负载型Au催化剂因其在诸多反应过程中的高催化活性而备受研究者关注. 然而针对负载型催化剂中Au物种结构的有效调控, 以及催化过程中真实构-效关系的探索一直充满了挑战. 用CeO₂为Au物种担载基底, 通过简单煅烧处理引起的CeO₂结构变化, 进而实现Au/CeO₂之间界面作用力的调控. 此研究发现Au纳米颗粒中Au⁰物种具备更为高效的催化室温CO氧化活性, 结合多种原位表征分析, 其室温条件下催化转化效率更依赖于CO吸附能力. 而相比于单原子Au₁和纳米Au颗粒, 所制备的团簇Au/CeO₂催化剂在较高温度(>50 ℃)展现出优异的催化CO氧化反应性能. 随着温度升高, 催化剂表界面O参与的MvK反应路径更易发生, 因此具有更多表界面活性O物种和Au^δ^＋位点的团簇Au/CeO₂催化剂展现出最为优异的催化CO氧化性能. 这些发现为高效负载型Au催化剂的制备提供了新思路并深化了对Au/CeO₂催化作用机制的理解.

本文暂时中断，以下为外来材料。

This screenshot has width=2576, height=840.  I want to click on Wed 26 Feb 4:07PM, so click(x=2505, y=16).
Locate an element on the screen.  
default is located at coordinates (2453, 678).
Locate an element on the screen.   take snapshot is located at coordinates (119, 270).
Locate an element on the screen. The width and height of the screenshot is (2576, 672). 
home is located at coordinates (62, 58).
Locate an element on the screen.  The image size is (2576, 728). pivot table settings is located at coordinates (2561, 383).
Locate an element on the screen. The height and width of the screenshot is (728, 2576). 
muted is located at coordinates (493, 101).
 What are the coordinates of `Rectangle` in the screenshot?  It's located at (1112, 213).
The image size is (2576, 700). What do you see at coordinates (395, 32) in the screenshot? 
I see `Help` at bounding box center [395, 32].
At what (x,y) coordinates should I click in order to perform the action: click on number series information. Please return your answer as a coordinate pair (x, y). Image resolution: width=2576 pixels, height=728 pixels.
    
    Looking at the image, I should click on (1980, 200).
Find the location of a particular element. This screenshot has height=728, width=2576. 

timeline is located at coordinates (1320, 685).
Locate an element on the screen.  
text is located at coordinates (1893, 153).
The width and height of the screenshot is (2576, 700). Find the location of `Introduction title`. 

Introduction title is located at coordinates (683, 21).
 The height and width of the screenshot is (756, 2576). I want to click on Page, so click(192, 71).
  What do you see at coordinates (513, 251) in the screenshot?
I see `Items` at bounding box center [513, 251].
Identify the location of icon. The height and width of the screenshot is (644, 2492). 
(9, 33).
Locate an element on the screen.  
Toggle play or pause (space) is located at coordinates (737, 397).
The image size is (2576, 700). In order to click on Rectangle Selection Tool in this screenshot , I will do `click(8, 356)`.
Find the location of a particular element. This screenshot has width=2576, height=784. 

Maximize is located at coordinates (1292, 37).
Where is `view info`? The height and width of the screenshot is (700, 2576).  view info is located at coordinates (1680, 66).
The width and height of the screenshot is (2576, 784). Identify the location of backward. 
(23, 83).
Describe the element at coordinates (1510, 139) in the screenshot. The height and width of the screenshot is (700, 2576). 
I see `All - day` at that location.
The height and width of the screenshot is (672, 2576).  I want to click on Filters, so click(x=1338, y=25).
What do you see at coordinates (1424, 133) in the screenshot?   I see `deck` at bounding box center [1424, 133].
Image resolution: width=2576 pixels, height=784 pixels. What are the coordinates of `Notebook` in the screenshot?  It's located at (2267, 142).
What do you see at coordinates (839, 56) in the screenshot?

关键词： 负载型金催化剂; 二氧化铈; 一氧化碳氧化; 原位表征; 反应机理

本文引用格式

付信朴 , 王秀玲 , 王伟伟 , 司锐 , 贾春江 . 团簇Au/CeO₂的制备及其催化CO氧化反应构效关系的研究^★[J]. 化学学报, 2023 , 81(8) : 874 -883 . DOI: 10.6023/A23040174

Abstract

Supported Au-based catalysts have been attracting continuous attention owing to their outstanding performance in various catalytic applications. However, the complicated environment on the catalyst surface severely hampered the unambiguous illustration of the structural-function relationship for Au-based catalysts. In this work, we developed a facile strategy to fabricate various Au species [Auⁿ^＋ (n>1), Au^δ^＋ (0<n<1) and Au⁰] onto the CeO₂ support, which the Au/CeO₂interaction was distinctively modulated by the CeO₂-x with different calcination temperatures. As-prepared Au/CeO₂-x were valued as catalysts for CO oxidation reaction, which is important for both environmental application and model catalysis. The as-formed clustered Au with δ＋ oxidation state on CeO₂-400 demonstrates the best catalytic performance at 50 ℃, while the Au nanoparticles with dominant Au⁰ atoms are superior for catalyzing CO oxidation at room temperature. However, the monodispersed Auⁿ^＋ single-sites with the highest dispersion are almost inactive for CO oxidation below 50 ℃. On the basis of structural characterizations and in-situ diffuse reflectance infrared Fourier transform spectroscopy (DRIFTS) results, we reasonably speculated that the electronic state of Au species plays a predominant role at room temperature for catalytic performance owing to the differentiated CO adsorption ability. This speculation is well in line with our former research finding that the Auⁿ^＋ sites are weak in capturing CO molecules and Au⁰ is favorable for CO adsorption. The surficial O atoms, especially the lattice O atoms, play a minor role in catalyzing CO oxidation for the Au particles within Au/CeO₂-700, implying that the reactant molecules might prefer a L-H pathway at room temperature. In contrast, the clustered Au^δ^＋ with moderate CO adsorption ability and abundant interfacial site was apt to participate in the surface reaction with a MvK pathway, in which the reaction between surficial lattice O atoms and adsorbed CO molecules significantly contribute to the catalytic activity. Therefore, the Au/CeO₂-400 catalyst coupling with moderate CO adsorption ability and abundant active O atoms displayed the best catalytic efficiency at elevated temperatures. These findings in this work provided a facile route for the fabrication efficient Au/CeO₂ catalyst, and shed light on the molecular understanding of the reaction path over various Au sites.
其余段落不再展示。